▶ **GOAL OF THE EXERCISE**
In your answer, every line of the records should be written out exactly.

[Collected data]

-------

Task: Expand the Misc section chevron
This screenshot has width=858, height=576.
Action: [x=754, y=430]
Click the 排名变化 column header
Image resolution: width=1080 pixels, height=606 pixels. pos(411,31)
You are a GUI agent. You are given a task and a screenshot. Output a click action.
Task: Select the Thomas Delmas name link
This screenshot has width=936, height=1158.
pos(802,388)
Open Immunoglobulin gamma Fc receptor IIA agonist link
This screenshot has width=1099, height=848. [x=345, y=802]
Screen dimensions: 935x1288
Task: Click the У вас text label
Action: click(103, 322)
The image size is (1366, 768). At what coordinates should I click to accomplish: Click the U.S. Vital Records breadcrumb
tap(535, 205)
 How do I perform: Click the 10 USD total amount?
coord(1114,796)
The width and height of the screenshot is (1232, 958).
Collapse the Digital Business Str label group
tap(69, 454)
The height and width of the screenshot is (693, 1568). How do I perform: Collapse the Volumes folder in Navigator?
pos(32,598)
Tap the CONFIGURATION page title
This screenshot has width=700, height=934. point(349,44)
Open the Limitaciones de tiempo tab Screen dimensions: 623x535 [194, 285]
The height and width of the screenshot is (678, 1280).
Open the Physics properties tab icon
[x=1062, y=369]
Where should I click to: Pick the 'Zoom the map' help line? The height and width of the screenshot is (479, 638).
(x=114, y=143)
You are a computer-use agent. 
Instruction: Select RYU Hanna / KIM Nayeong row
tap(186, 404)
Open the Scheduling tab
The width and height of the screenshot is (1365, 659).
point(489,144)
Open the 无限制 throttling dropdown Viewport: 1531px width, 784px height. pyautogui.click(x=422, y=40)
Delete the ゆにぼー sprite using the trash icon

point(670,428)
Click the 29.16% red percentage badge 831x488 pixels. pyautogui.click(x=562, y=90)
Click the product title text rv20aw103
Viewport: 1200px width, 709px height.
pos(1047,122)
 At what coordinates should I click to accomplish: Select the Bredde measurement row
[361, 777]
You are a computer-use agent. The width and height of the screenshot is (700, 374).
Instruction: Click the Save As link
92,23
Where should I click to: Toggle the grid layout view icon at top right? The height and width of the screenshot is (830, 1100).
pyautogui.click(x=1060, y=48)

-------

▶ **ANSWER TO THE PROBLEM**
Task: Expand the Misc section chevron
This screenshot has width=858, height=576.
Action: [x=754, y=430]
Click the 排名变化 column header
Image resolution: width=1080 pixels, height=606 pixels. pos(411,31)
You are a GUI agent. You are given a task and a screenshot. Output a click action.
Task: Select the Thomas Delmas name link
This screenshot has width=936, height=1158.
pos(802,388)
Open Immunoglobulin gamma Fc receptor IIA agonist link
This screenshot has width=1099, height=848. [x=345, y=802]
Screen dimensions: 935x1288
Task: Click the У вас text label
Action: click(103, 322)
The image size is (1366, 768). At what coordinates should I click to accomplish: Click the U.S. Vital Records breadcrumb
tap(535, 205)
 How do I perform: Click the 10 USD total amount?
coord(1114,796)
The width and height of the screenshot is (1232, 958).
Collapse the Digital Business Str label group
tap(69, 454)
The height and width of the screenshot is (693, 1568). How do I perform: Collapse the Volumes folder in Navigator?
pos(32,598)
Tap the CONFIGURATION page title
This screenshot has width=700, height=934. point(349,44)
Open the Limitaciones de tiempo tab Screen dimensions: 623x535 [194, 285]
The height and width of the screenshot is (678, 1280).
Open the Physics properties tab icon
[x=1062, y=369]
Where should I click to: Pick the 'Zoom the map' help line? The height and width of the screenshot is (479, 638).
(x=114, y=143)
You are a computer-use agent. 
Instruction: Select RYU Hanna / KIM Nayeong row
tap(186, 404)
Open the Scheduling tab
The width and height of the screenshot is (1365, 659).
point(489,144)
Open the 无限制 throttling dropdown Viewport: 1531px width, 784px height. pyautogui.click(x=422, y=40)
Delete the ゆにぼー sprite using the trash icon

point(670,428)
Click the 29.16% red percentage badge 831x488 pixels. pyautogui.click(x=562, y=90)
Click the product title text rv20aw103
Viewport: 1200px width, 709px height.
pos(1047,122)
 At what coordinates should I click to accomplish: Select the Bredde measurement row
[361, 777]
You are a computer-use agent. The width and height of the screenshot is (700, 374).
Instruction: Click the Save As link
92,23
Where should I click to: Toggle the grid layout view icon at top right? The height and width of the screenshot is (830, 1100).
pyautogui.click(x=1060, y=48)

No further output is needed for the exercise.